Stored data
[Start of section]

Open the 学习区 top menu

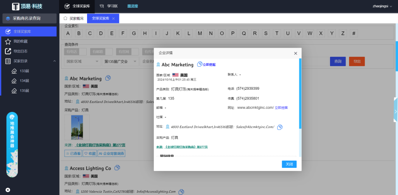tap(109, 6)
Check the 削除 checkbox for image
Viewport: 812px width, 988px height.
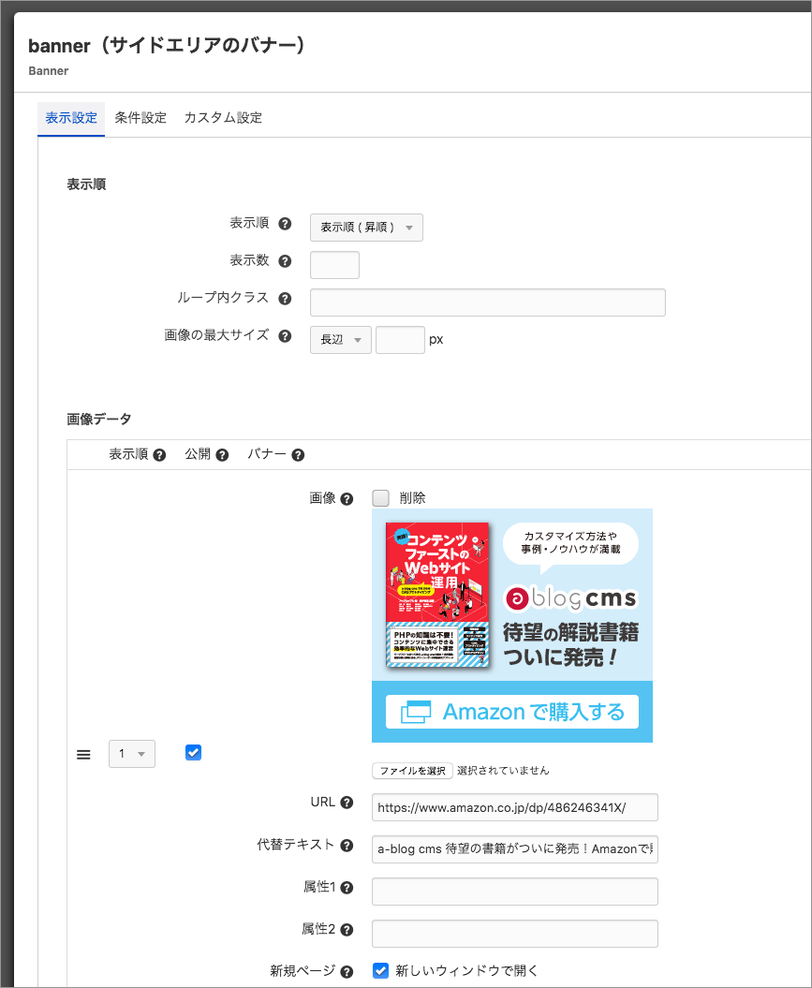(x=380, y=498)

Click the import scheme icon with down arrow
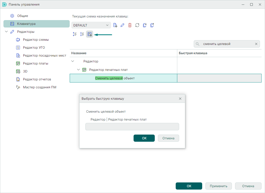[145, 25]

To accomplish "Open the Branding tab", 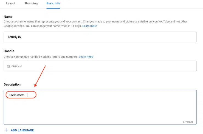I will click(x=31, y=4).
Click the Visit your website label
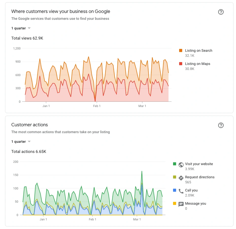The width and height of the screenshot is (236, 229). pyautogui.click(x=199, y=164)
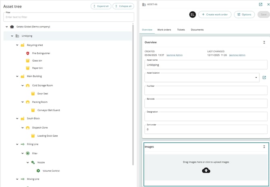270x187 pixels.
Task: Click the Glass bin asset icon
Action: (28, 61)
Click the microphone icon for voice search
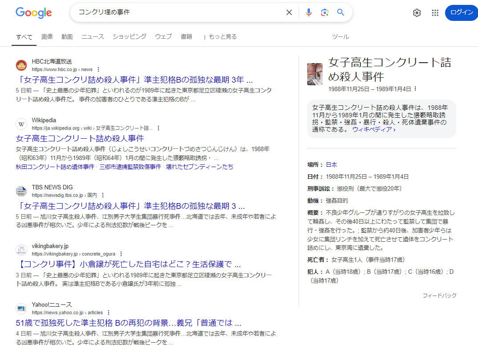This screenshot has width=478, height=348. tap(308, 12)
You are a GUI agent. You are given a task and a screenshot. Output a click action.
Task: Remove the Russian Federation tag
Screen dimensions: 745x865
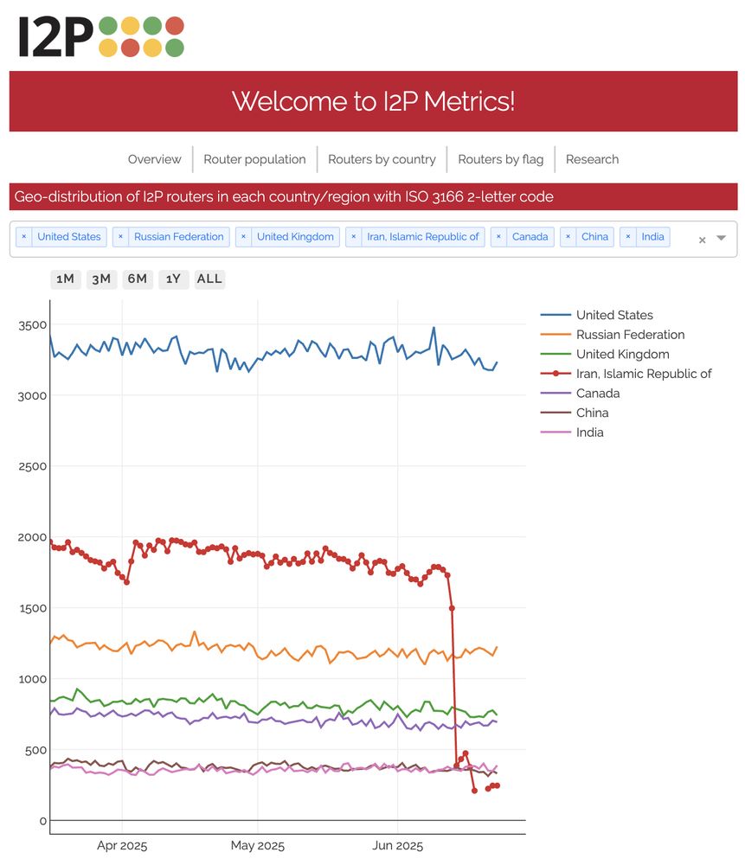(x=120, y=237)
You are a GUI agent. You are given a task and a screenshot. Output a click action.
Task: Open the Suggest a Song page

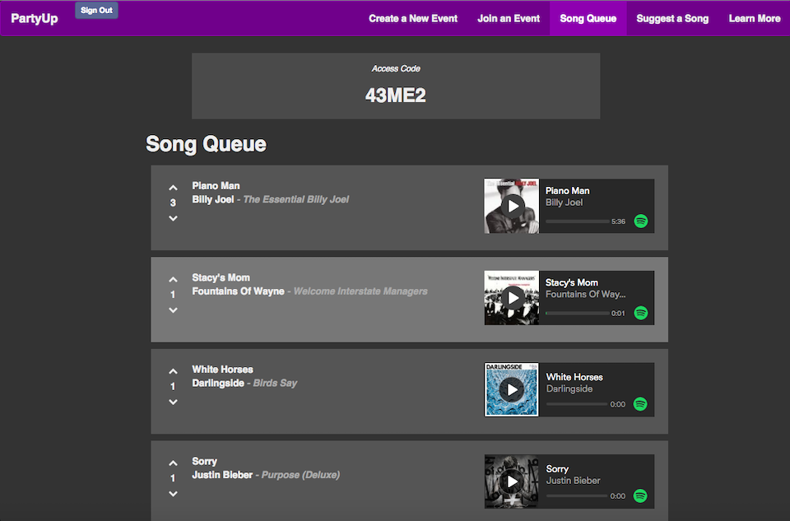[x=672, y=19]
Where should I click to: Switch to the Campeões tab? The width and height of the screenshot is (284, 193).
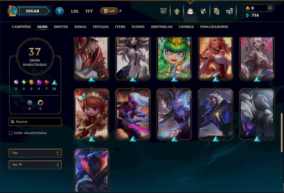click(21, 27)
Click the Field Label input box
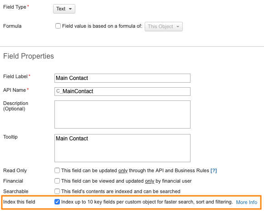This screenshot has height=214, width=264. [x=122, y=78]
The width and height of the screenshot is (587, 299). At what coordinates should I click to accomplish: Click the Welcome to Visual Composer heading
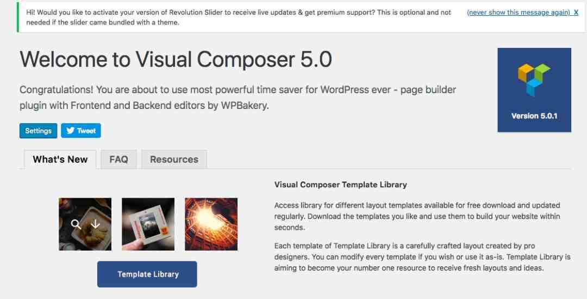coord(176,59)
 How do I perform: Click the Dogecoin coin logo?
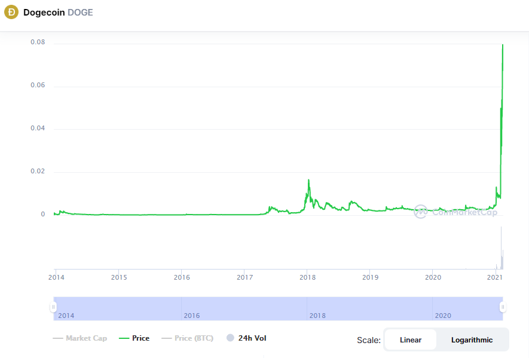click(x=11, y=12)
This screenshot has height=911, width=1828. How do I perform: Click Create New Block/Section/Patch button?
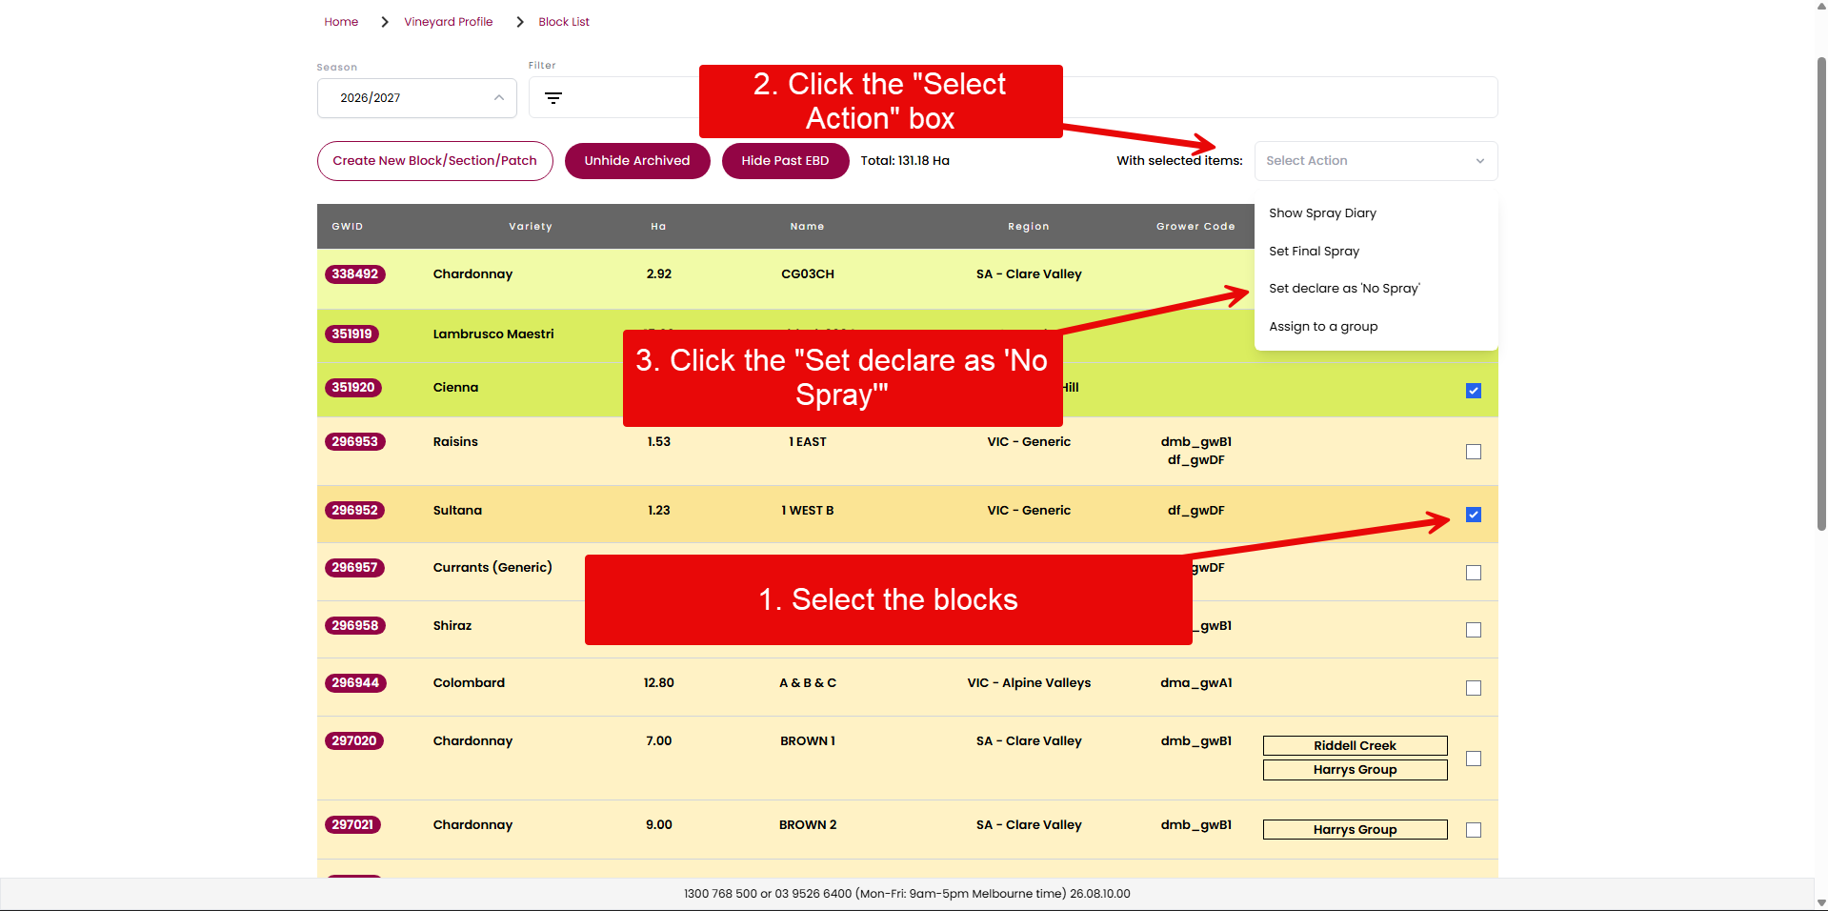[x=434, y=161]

[End of section]

▶ _Work instruction_:
Your answer must consist only of the lines from the one containing "How do I perform: Click the" through the end of the entries, restated word for word, with no pictures.

▶ _Answer below_:
 How do I perform: Click the Dogecoin coin logo?
click(x=11, y=12)
This screenshot has height=911, width=1828. How do I perform: Click Create New Block/Section/Patch button?
[x=434, y=161]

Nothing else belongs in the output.